» SUPPLIED PASSAGE

As of Zipkin 2.7, the @EnableZipkinServer
annotation is still available, but
includes the following notice:
Custom servers are possible, but not supported by the community. Please use
our default server build first. If you find something missing, please gitter us
about it before making a custom server.
If you decide to make a custom server, you accept responsibility for
troubleshooting your build or configuration problems, even if such problems are
a reaction to a change made by the OpenZipkin maintainers. In other words,
custom servers are possible, but not supported.
Removes Scribe from the default jar, as an optional module
The long since archived thrift-RPC transport Scribe is no longer in our exec
jar file. It is still available in the docker image. We removed this for reasons
including support concerns as the library we use hasn't had maintenance in two
years. If you are not using Docker, yet using Scribe see our README for more.
Aligning internals towards Spring Boot 2 upgrade
Zipkin's server is currently Spring Boot 1.5.x. Our cloud plugins for Amazon,
Azure and Google use a module layout removed in Spring Boot 2. To ready for a
future upgrade, @zeagord wrote our own layout factory, compatible with both
versions. Thanks for the help, Raja!
Other notes
- zipkin-zookeeper is now in the attic https://github.com/openzipkin-attic/zipkin-zookeeper
- @narayaruna fixed a glitch where in Elasticsearch we intended to index 256 characters not 255
- @narayaruna fixed a glitch where we did client side filtering in Elasticsearch when it wasn't necessary
- @Logic-32 fixed a bug where SEARCH_ENABLED=false didn't disable UI search controls
- empty RABBIT_URI properties are now ignored
Zipkin 2.6
Zipkin 2.6 adds "View Saved Trace" screen and makes the UI work through Kubernetes ingress controllers. As usual, the updates below are pushed to docker for all of our images at latest version, including the cloud ones: zipkin-aws, zipkin-azure and zipkin-gcp
View Saved Trace screen
We've had a myriad of requests, usually those supporting tracing sites, for an ability to view a saved trace. This has come in many forms, from trying to mutate TTL values, to proxying other servers, you name it. Lacking a perfect solution, through the help of @Logic-32 we have a pragmatic one: "View Saved Trace".
It is very simple, you click it and select a file
For example, if you saved an example json, you can see how the UI presents it.
Who would use this? Support certainly will as this allows an easier way to get on the same page safely. For example, you can save trace json from an outage. Weeks or years later.. after the data expired.. simply open that file to revisit the topic. Internally, UI dev is easier as there's literally no remote dependency. For example, some motivation for this is testing towards the 10k span problem.
Why not integrate with S3, data retention policy override, or a remote cluster etc? @naoman helped with a remote zipkin approach. Eventhough it was viable, and good code, integration is very site and security policy specific. This made it too polarizing. It could be that one day there's a separate plugin or utility for aggregating "favorite traces", but at least now you can accomplish similar clicking JSON and saving it to your favorite (potentially cloud-backed) disk :)

» RECORDS SUPPLIED
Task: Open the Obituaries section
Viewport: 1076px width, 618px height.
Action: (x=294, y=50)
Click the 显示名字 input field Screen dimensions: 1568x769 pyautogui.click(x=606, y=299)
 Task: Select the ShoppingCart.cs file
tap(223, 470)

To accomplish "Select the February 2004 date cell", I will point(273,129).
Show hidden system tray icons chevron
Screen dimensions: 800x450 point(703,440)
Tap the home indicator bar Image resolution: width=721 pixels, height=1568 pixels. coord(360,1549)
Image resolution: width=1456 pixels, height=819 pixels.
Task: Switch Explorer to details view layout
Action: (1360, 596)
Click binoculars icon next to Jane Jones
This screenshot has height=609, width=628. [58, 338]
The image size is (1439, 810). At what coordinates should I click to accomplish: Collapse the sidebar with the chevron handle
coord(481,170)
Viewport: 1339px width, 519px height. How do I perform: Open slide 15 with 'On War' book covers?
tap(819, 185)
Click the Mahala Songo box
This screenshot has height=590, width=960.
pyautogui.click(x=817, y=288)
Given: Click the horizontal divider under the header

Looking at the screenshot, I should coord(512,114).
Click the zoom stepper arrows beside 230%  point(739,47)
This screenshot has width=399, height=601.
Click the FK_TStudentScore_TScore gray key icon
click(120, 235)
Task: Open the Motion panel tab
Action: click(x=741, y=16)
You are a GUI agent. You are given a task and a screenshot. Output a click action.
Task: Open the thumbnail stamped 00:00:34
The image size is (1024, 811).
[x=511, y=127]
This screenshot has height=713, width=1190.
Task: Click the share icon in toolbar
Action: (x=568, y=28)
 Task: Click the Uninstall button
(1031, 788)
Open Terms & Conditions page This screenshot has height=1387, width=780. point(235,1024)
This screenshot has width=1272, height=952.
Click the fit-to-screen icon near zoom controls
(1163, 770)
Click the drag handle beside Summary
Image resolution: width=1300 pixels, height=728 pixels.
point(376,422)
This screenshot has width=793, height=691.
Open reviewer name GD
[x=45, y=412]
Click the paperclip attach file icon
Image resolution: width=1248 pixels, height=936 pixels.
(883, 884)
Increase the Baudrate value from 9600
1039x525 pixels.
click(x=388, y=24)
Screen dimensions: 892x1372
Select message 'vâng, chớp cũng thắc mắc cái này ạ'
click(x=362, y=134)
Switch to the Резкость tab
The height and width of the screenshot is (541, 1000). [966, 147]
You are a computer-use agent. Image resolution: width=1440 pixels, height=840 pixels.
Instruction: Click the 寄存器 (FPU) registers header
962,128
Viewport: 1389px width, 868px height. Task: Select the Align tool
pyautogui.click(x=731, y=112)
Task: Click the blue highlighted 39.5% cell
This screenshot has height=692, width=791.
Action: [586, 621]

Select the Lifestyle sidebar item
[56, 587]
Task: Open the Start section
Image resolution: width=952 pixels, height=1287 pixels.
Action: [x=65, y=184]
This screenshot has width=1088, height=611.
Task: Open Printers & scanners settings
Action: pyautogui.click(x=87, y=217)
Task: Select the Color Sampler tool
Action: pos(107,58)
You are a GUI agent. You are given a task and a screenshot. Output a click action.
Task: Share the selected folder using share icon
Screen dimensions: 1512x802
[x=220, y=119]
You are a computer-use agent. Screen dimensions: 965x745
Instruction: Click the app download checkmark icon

» JOBS
A. List each contributor handle, with its @ sign, that the Zipkin release notes mention. Give each handle only once.
B. Continue the Zipkin release notes from the point where they stop.

» RESPONSES TO THE TASKS
A.
@zeagord
@narayaruna
@Logic-32
@naoman

B.
Thanks very much to @Logic-32 for the code here, but also to @naoman who had an alternate solution leading to this.
Zipkin UI and Kubernetes ingress controller
Zipkin's UI works via client-side routing based on a path prefix '/zipkin/'. Via a reverse proxy and a replacement filter, you can change this. The nginx ingress of Kubernetes has limited configurability, so was missing the ability to inject the tag remapping depends on.
@abesto and @wdittmer-mp got to the bottom of this through some epic investigations, leading to Zoltan coding up support for ZIPKIN_UI_BASEPATH
, a special hook to handle this case. Yeah.. sounds special case, but k8s is a popular deployment environment... this is not as niche as it sounds!
Anyway thanks again to Zoltan and Wilfred for getting this to work. Wilfred's shared his setup, which mixes together a bunch of friends like prometheus, grafana and kibana on a bastion host. Have a look!
Other recent things
- We now properly process dependency links regardless of B3 or AWS propagation. Thanks to @sokac for getting to the bottom of this
- @igorwwwwwwwwwwwwwwwwwwww fixed a UI glitch where custom dates weren't refreshed properly
- @zeagord adjusted config so that you can do
./zipkin.jar
instead ofjava -jar zipkin.jar
useful in service run configuration - zipkin core api jars now have Java 9 module entries
ES_DATE_SEPARATOR=
is now permitted for indexes likeyyyyMMdd
. Thanks @narayaruna for the suggestion- There are a number of tweaks to the span detail screen, mostly scrubbing "undefined:0" style glitches for partially defined endpoints.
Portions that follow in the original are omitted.